[Start of Attachment]

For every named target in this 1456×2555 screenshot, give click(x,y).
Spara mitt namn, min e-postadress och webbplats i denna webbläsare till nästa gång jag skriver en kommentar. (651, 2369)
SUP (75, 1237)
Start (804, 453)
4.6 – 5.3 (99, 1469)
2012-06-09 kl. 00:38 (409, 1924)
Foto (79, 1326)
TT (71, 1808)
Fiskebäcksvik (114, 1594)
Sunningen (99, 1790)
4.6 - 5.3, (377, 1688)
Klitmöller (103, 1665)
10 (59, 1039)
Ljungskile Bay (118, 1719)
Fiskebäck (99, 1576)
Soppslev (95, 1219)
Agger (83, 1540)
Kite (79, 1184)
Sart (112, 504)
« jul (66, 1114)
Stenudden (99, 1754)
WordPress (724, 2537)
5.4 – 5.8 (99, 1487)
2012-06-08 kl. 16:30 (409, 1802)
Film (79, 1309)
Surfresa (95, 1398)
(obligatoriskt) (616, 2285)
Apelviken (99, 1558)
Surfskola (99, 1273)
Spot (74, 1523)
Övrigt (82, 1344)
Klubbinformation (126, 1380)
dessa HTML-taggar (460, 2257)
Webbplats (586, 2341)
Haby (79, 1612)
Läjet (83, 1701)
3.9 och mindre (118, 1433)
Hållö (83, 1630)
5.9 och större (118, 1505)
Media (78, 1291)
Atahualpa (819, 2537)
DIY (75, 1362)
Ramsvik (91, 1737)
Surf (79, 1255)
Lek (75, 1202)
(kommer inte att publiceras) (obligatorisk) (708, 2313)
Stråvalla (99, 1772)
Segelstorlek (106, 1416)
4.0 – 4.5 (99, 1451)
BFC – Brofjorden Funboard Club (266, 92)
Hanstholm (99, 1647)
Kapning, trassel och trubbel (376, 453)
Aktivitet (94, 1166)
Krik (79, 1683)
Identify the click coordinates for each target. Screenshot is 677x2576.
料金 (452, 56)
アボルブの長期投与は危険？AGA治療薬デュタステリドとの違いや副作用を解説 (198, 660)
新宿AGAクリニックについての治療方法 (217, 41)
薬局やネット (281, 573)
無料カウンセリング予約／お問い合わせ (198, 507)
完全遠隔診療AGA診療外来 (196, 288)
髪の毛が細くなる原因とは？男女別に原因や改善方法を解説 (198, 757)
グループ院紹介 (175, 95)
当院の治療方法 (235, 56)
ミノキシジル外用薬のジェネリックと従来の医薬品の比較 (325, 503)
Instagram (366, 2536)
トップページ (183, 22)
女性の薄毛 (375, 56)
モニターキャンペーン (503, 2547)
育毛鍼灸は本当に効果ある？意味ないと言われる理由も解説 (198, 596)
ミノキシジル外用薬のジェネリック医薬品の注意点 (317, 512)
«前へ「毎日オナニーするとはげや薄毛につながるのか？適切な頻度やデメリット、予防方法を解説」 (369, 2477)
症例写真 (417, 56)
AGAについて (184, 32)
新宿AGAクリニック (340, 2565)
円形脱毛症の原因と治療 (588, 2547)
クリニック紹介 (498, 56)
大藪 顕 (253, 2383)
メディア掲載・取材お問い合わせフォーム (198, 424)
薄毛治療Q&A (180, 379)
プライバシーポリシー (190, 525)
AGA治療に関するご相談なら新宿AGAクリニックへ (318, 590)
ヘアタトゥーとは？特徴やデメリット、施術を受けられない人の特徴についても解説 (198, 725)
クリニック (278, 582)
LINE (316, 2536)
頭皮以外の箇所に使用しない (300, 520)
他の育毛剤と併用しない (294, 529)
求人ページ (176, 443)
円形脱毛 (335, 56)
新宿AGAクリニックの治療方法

[End of Attachment]

# [What needs to be done]
What are the lines, exactly as written above, from the line with "2012-06-08 kl. 16:30 (409, 1802)" to the line with "DIY (75, 1362)", both included? Output only those.

# [Answer to this task]
2012-06-08 kl. 16:30 (409, 1802)
Film (79, 1309)
Surfresa (95, 1398)
(obligatoriskt) (616, 2285)
Apelviken (99, 1558)
Surfskola (99, 1273)
Spot (74, 1523)
Övrigt (82, 1344)
Klubbinformation (126, 1380)
dessa HTML-taggar (460, 2257)
Webbplats (586, 2341)
Haby (79, 1612)
Läjet (83, 1701)
3.9 och mindre (118, 1433)
Hållö (83, 1630)
5.9 och större (118, 1505)
Media (78, 1291)
Atahualpa (819, 2537)
DIY (75, 1362)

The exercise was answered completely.